3 items tagged "value"

  • Getting real value out of BI: closing the gap between analytics and potential

    Getting real value out of BI: closing the gap between analytics and potential

    The output of BI is used in organizational decision-making, since it is not the process or technologies that are used by decision-makers but rather their output. Arisa Sholo, Copenhagen Business School, 2012

    Traditional Business Intelligence (BI) is not working. BI is supposed to help businesses make data-informed decisions to improve outcomes, but the reality is that most are falling back on gut instinct to drive their actions. Thanks to a serious mismatch between existing BI infrastructure, tools and end-users, there’s a big gap between analytics and potential. While BI seems to have taken several steps forward since its inception, it has also managed to jump backward with every technological advance.  

    To get a clearer picture of what we’re talking about here, we need to step back a little. 

    BI grew within the IT-centric system of record in the 1980s, where those of us with business questions would go to the specialists who ran our databases, ask for reports, and through the painful, iterative dance of “that wasn’t exactly what I was looking for, I actually need *this*” eventually end up with… something, at least.

    By the early 2000s BI evolved into visual-based data discovery, which offered a simple proposition: what if, instead of waiting for IT to figure out what they were looking for, they could make their *own* damn charts, using simple drag-and-drop user interfaces?

    Tremendous success followed. Business Intelligence tools that turned dimensions and measures into charts and graphs flourished, and new names like Tableau, Qlik, and Spotfire started to eclipse the venerable Cognos, Business Objects, and Microstrategy. And as the technical folks responsible for implementing this new breed of tool got asked for more and more sophisticated analyses, eager product leaders converted requests into shiny new features and shipped them at a breakneck pace.

    Visual-based data discovery has a simple premise: Most business questions aren’t hard to answer if you know what you’re looking for, and if a business user understands her question, she should be able to drag and drop dimensions and measures until a chart reveals the answer. Dashboards and self-service BI tools are meant to make analytics quick and easy, correct?

    And there’s the rub.

    Industry analyst firms are circulating a disappointing statistic: Close to 80 and 90% of knowledge workers lack the technical skills, data literacy, or access to make effective use of BI tooling. 

    This is because today’s self-service BI tools are influenced by the needs of data specialists (trained business analysts, data engineers, DBAs, and data scientists) who require more advanced features and capabilities to support their use cases. So that’s why you will notice that Tableau has as many control surfaces as a 737, why Qlik has an expression editor, and why Sisense allows filter values to be expressed in code.  All the vendors in the BI space convert feature requests to software, and race to anticipate the next request of our buyers – which leads to tremendously powerful tools with features 90% of users don’t know how to use.

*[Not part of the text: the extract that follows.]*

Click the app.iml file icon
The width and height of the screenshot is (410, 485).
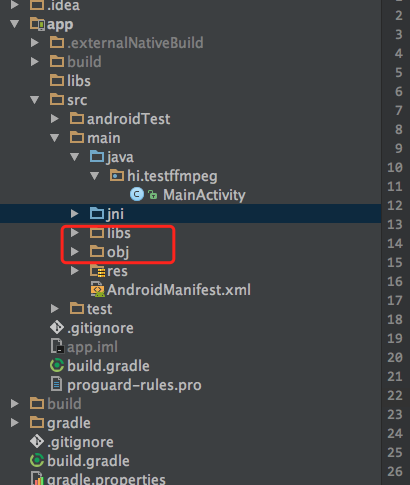point(57,346)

    Essentially, self-service BI has become too complex, and too impenetrable for its target user. So now, we’ve put ourselves back into the IT-centric system of record. Not only are we back to where we started, but now we’re doing it with tools the data pros don’t like (they don’t need a visual tool, they can write SQL and Python) and the business users don’t like or don’t know how to use.

    So what? Throw it all out? Go back to stone tablets? What if, instead of siloing analytics within the analyst community, you could incorporate data and insights into every workflow your team uses, to drive every decision? 

    This is infused analytics, the much-needed, seamless evolution of data analytics that BI has been sorely missing. 

    Here’s how we can do it: let’s hook our BI infrastructure – with its powerful cloud data warehouses, its beautiful data models, and its ability to mash up metrics from many sources – directly to the tools we *do* know how to use to analyze data. Plug a set of views and a good NLQ engine into Google Sheets, or Excel, or MS Teams, and let’s actually answer our next questions. At least for the 80% of our questions that are easily predictable (does anyone really need to guess what the VP of Sales is going to ask about?) – and for the other 20%, well, that’s why we have statisticians and data analysts on the team.

    Author: Scott Castle

    Source: Sisense

  • How valuable is your data science project really? An evaluation guide

    How valuable is your data science project really? An evaluation guide

    Performance metrics can’t tell you what you want to know: how valuable a project actually is

    There is a big focus in data science on various performance metrics. Data scientists will spend months trying to improve various performance metrics for a project. The issue is, it isn’t clear that all of this effort actually provides value. If you’re only looking at performance metrics, it’s not possible to know if you’re increasing the value your model is providing.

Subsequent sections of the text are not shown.